Una avalancha de hielo y roca desencadenó una inundación que arrasó poblaciones, carreteras y puentes. Las autoridades mantienen las operaciones de búsqueda y advierten sobre el riesgo de nuevas crecidas.
Cerca de 1.400 personas permanecen desaparecidas este jueves 27 de agosto en Nepal y la región china del Tíbet, después de que una avalancha de hielo y roca desencadenara una inundación repentina en el Himalaya. El balance provisional asciende a al menos 362 muertos: 359 en Nepal y tres en territorio tibetano.
La emergencia comenzó el miércoles en la zona montañosa fronteriza. Según la información disponible, el desprendimiento de una masa de hielo y roca provocó una corriente de agua, lodo y escombros que descendió por los valles y afectó comunidades a ambos lados de la frontera. La autoridad nepalí de gestión de desastres señaló que la inundación en el río Lhende estuvo asociada a una avalancha de hielo y roca.
Inicialmente, la señal sísmica registrada en la zona llevó a considerar la posibilidad de un terremoto. Sin embargo, el Servicio Geológico de Estados Unidos (USGS) determinó que el evento detectado, equivalente a una magnitud 5,2, correspondió al propio colapso y no a un terremoto que hubiera desencadenado la emergencia.

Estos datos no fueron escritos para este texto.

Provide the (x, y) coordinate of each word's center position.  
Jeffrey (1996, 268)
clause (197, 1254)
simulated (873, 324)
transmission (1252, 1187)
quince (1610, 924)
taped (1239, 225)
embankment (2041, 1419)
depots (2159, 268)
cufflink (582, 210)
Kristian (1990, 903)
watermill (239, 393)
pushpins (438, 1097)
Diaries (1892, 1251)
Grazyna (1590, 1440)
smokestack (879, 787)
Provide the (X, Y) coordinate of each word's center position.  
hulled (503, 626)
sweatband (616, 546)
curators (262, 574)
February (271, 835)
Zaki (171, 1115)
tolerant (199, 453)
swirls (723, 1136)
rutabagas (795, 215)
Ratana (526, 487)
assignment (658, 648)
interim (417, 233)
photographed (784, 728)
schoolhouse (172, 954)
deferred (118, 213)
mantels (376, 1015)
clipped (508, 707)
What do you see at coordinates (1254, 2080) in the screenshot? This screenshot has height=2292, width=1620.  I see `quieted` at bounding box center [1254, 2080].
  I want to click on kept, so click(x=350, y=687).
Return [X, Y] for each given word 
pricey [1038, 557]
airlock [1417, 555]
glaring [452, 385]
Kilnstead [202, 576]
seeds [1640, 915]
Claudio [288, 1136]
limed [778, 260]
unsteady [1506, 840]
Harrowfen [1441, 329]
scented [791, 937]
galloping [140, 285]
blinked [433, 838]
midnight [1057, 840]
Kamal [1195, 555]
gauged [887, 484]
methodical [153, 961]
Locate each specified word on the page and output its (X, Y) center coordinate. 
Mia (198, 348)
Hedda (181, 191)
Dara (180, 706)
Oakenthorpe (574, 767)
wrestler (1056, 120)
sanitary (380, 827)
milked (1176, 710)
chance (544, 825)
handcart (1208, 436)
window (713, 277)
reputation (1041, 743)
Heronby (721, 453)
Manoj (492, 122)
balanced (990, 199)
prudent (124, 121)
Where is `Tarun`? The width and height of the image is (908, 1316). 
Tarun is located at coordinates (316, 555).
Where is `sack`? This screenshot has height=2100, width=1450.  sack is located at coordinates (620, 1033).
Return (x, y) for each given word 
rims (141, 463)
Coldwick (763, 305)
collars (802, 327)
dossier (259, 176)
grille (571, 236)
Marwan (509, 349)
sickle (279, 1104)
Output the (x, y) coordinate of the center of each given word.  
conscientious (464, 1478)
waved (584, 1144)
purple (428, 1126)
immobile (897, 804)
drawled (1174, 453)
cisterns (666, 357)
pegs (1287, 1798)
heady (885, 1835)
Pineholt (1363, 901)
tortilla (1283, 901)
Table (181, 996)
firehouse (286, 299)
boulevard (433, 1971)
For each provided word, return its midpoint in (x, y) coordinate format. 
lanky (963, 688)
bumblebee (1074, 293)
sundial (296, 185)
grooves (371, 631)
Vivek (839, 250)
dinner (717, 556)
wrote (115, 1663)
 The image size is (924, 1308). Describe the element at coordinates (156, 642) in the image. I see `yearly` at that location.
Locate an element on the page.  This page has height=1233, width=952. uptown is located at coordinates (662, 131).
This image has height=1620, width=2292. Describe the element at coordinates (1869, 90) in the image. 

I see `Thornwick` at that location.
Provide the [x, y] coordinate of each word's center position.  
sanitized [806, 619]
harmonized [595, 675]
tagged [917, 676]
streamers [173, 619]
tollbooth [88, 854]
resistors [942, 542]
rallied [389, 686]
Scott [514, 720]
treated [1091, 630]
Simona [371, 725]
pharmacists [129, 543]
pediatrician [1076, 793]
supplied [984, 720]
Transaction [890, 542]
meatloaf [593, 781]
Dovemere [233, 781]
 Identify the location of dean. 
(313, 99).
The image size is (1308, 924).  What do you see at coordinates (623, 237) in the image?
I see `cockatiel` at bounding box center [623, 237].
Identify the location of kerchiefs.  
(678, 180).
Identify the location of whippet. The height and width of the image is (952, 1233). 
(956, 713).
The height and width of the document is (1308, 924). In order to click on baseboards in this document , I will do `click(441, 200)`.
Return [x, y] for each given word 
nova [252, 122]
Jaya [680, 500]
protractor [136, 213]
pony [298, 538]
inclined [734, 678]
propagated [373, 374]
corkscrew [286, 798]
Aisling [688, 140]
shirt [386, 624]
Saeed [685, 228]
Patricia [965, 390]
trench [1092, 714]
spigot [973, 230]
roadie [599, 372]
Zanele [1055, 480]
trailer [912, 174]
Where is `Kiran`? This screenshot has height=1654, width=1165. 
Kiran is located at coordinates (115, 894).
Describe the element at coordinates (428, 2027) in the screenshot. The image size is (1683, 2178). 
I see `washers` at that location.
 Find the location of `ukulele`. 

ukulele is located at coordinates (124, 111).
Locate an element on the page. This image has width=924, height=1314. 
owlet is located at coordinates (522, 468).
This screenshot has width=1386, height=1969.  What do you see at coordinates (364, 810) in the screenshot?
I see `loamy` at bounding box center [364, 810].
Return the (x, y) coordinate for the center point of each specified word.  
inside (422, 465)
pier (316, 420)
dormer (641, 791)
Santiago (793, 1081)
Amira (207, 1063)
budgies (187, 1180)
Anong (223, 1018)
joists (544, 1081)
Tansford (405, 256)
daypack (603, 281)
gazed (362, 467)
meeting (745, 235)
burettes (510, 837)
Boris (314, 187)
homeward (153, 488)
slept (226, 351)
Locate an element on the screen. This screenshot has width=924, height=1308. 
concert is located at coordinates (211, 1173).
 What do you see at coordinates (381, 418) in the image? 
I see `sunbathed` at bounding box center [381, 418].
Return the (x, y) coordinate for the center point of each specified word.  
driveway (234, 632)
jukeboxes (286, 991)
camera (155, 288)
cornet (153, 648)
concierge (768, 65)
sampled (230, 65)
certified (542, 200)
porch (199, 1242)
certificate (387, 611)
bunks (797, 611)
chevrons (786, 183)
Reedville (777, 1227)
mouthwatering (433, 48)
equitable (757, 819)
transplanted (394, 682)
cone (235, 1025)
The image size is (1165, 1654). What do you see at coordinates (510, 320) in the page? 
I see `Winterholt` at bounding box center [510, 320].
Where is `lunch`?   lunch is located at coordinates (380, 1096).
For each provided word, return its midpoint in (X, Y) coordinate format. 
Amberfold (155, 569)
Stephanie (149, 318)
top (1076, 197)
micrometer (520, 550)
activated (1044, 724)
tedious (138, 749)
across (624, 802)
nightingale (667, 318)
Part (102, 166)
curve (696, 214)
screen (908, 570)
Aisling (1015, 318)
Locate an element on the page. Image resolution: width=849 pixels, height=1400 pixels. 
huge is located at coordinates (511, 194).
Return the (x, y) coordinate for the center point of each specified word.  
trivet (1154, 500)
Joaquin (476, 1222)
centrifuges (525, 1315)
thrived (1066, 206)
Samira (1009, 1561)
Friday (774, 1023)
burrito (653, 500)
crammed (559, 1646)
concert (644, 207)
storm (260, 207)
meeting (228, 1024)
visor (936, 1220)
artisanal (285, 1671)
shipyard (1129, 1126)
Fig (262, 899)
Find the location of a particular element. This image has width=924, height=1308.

La inundación destruyó poblaciones, carreteras, puentes y otra infraestructura en una región montañosa recorrida por turistas y peregrinos. Entre los desaparecidos hay cientos de extranjeros de más de dos decenas de países, muchos de ellos visitantes que se dirigían hacia Kailash Mansarovar.
Helicópteros participan en las operaciones de búsqueda y en el transporte de suministros hacia poblaciones que quedaron incomunicadas por la destrucción de las vías. Las condiciones del terreno y los daños en las comunicaciones dificultan el acceso a algunas de las áreas afectadas.
Las autoridades también mantienen la alerta por la posibilidad de una nueva inundación. La autoridad nepalí de gestión de desastres informó que se formó un lago debido al represamiento provocado por el material acumulado y advirtió que su nivel continúa aumentando. Habitantes y equipos de rescate han sido llamados a mantenerse alejados de las riberas ante el riesgo de una ruptura de la barrera natural.